-- START OF Material shown --
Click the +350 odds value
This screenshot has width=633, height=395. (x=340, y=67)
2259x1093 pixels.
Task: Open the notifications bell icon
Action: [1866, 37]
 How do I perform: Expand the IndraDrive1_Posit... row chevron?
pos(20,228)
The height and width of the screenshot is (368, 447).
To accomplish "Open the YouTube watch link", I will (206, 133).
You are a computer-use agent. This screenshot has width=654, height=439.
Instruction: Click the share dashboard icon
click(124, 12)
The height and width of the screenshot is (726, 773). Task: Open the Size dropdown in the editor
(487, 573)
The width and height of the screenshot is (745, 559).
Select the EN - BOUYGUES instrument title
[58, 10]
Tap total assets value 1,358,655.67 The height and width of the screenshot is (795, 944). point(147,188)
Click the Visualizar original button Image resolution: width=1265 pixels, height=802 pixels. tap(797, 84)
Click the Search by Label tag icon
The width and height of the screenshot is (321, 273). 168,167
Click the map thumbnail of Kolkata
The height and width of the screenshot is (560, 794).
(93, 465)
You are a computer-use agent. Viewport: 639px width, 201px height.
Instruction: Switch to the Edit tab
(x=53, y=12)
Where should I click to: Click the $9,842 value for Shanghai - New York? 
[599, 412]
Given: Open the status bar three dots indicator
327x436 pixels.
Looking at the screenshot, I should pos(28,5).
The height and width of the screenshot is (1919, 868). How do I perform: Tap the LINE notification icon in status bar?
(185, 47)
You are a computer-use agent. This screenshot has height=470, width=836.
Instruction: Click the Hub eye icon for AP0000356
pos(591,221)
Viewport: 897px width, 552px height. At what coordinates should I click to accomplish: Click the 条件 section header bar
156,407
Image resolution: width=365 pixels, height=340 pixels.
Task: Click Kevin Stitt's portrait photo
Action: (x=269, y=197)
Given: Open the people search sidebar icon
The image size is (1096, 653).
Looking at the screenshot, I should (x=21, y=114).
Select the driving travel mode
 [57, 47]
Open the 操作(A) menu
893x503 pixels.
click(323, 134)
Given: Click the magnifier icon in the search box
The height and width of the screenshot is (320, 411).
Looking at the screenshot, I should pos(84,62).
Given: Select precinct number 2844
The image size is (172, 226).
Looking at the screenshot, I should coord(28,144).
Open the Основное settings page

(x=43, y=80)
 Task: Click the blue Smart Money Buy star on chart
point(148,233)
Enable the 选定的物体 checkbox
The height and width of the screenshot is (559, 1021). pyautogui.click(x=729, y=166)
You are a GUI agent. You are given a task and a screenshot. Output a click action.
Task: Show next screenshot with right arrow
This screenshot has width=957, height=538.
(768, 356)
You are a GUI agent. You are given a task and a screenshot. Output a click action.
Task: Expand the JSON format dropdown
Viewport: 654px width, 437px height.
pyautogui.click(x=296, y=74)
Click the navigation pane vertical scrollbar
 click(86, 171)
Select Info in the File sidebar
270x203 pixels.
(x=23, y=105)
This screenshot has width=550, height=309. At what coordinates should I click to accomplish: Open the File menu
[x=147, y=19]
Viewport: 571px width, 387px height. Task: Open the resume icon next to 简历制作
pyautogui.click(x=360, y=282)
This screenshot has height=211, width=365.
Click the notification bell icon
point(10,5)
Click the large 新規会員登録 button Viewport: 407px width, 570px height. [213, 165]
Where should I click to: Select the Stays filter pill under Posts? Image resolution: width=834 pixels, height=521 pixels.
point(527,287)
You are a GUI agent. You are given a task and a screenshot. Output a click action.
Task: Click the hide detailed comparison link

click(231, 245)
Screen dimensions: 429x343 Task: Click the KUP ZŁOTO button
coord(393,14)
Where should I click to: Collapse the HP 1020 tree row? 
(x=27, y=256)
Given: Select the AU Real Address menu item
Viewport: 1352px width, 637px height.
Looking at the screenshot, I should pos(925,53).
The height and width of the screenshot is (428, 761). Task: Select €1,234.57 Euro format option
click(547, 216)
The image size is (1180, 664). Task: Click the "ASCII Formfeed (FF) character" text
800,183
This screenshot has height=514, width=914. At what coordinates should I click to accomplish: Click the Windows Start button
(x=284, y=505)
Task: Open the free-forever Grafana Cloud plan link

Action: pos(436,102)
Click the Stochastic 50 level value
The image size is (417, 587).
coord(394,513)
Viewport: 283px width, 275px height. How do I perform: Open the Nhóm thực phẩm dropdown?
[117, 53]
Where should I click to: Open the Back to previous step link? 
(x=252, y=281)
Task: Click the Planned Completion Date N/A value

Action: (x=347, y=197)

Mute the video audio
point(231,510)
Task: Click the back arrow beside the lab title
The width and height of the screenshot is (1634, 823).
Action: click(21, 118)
-- END OF Material shown --
Work to be completed: Format the lines from the one containing "Viewport: 283px width, 275px" through the end of the records as a JSON list of strings, one string per line, leaving out blank lines.

Exercise response:
[
  "Viewport: 283px width, 275px height. How do I perform: Open the Nhóm thực phẩm dropdown?",
  "[117, 53]",
  "Where should I click to: Open the Back to previous step link? ",
  "(x=252, y=281)",
  "Task: Click the Planned Completion Date N/A value",
  "Action: (x=347, y=197)",
  "Mute the video audio",
  "point(231,510)",
  "Task: Click the back arrow beside the lab title",
  "The width and height of the screenshot is (1634, 823).",
  "Action: click(21, 118)"
]